Homeland Security & Defense Dept. also deleted all text messages from Jan. 6

More deleted Jan. 6 messages

Just two weeks after learning that the Secret Service deleted communications from the time period around the insurrection, reports have emerged that both the Department of Homeland Security and Defense Department likewise erased messages from January 6th.

DHS Inspector General Joseph Cuffari learned in February that text messages for Trump’s acting homeland security secretary Chad Wolf, acting deputy secretary Ken Cuccinelli, and undersecretary Randolph “Tex” Alles (the former Secret Service director) were lost during a phone “reset.” Cuffari had knowledge of the loss of Secret Service messages even longer; the agency first alerted him in December 2021.

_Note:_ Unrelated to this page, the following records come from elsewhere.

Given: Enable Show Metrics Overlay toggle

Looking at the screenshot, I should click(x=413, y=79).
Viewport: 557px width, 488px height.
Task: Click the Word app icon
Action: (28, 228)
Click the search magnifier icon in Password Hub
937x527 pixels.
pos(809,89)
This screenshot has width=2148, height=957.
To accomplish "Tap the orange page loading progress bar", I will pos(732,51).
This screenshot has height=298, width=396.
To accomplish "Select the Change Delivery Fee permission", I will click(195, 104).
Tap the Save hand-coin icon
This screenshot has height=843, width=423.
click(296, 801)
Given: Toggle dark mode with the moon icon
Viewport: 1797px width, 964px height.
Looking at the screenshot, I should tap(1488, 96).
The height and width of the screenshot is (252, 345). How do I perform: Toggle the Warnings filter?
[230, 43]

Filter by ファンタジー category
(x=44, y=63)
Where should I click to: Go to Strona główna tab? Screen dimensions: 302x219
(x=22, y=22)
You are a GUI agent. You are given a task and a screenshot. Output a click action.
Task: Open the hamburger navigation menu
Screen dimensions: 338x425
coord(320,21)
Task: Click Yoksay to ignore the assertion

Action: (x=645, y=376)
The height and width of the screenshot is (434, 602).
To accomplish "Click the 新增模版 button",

Yet, Cuffari “did not press the department leadership at that time to explain why they did not preserve these records,” did not try to recover the lost data, and did not inform Congress of his discovery for months.

“It is extremely troubling that the issue of deleted text messages related to the January 6 attack on the Capitol is not limited to the Secret Service, but also includes Chad Wolf and Ken Cuccinelli, who were running DHS at the time,” House Homeland Security Committee Chairman Bennie G. Thompson (D-Miss.) said in a statement.

“It appears the DHS Inspector General has known about these deleted texts for months but failed to notify Congress,” Thompson said. “If the Inspector General had informed Congress, we may have been able to get better records from Senior administration officials regarding one of the most tragic days in our democracy’s history.”

Both Thompson and Rep. Carolyn Maloney (D-NY), Chairwoman of the House Oversight Committee, called on Cuffari to recuse himself from the investigation, saying that his failure to tell Congress the Secret Service wasn’t providing records “cast serious doubt on his independence and his ability to effectively conduct such an important investigation.”

Meanwhile, the Department of Defense admitted in court filings that it did not preserve any text messages of former acting Defense Secretary Chris Miller, former Army Secretary Ryan McCarthy, former chief of staff Kash Patel, and other key Pentagon officials despite receiving a Freedom of Information Act request days after the insurrection. The watchdog that filed the FOIA notice, American Oversight, sued the Department and the Army after not receiving a response for months.

On Tuesday, American Oversight asked Attorney General Merrick Garland to open an investigation into the Defense Department’s failure to preserve the communications.

DOD has admitted, in response to American Oversight’s FOIA lawsuit, that it similarly failed to preserve text messages and other communications stored on phones from top DOD and Army officials. The apparent deletion of records from January 6th by multiple agencies bolsters the need for a cross-agency investigation into the possible destruction of federal records.

Grand jury

The federal grand jury investigating January 6th again proved it is expanding its probe into the inner reaches of Trump’s circle with a subpoena to former White House counsel Pat Cipollone. The move comes after the panel subpoenaed and obtained testimony from Marc Short, the former chief of staff to Vice President Mike Pence.

The Justice Department had previously focused its efforts on the ‘fake electors’ scheme to overturn Biden’s win in seven swing states. In June, the jury sent subpoenas to many of the false electors seeking a wide range of documents including any communications with any member of the executive or legislative branch of the federal government; any representative or agent of Trump or his campaign; or Trump boosters Jenna Ellis, Bernard Kerik, Rudy Giuliani, Boris Epshteyn, James Troupis, Joe DiGenova, John Eastman, Joshua Findlay, Justin Clark, Kenneth Chesebro, Mike Roman or Victoria Toensing.

Two of those involved in the false elector plot in Arizona, chairwoman of the Arizona Republican Party Kelli Ward and state Senator Kelly Townsend, both expressed concerns to Trump campaign lawyers that the plan was “treasonous.”

Kenneth Chesebro, a lawyer working for Mr. Trump’s campaign, wrote in a Dec. 11, 2020, email to other members of the legal team that Ms. Ward and Ms. Townsend had raised concerns about casting votes as part of an alternate slate of electors because there was no pending legal challenge that could flip the results of Arizona’s election.

“Ward and Townsend are concerned it could appear treasonous for the AZ electors to vote on Monday if there is no pending court proceeding that might, eventually, lead to the electors being ratified as the legitimate ones,” Mr. Chesebro wrote to the group, which included Rudolph W. Giuliani, Mr. Trump’s personal lawyer.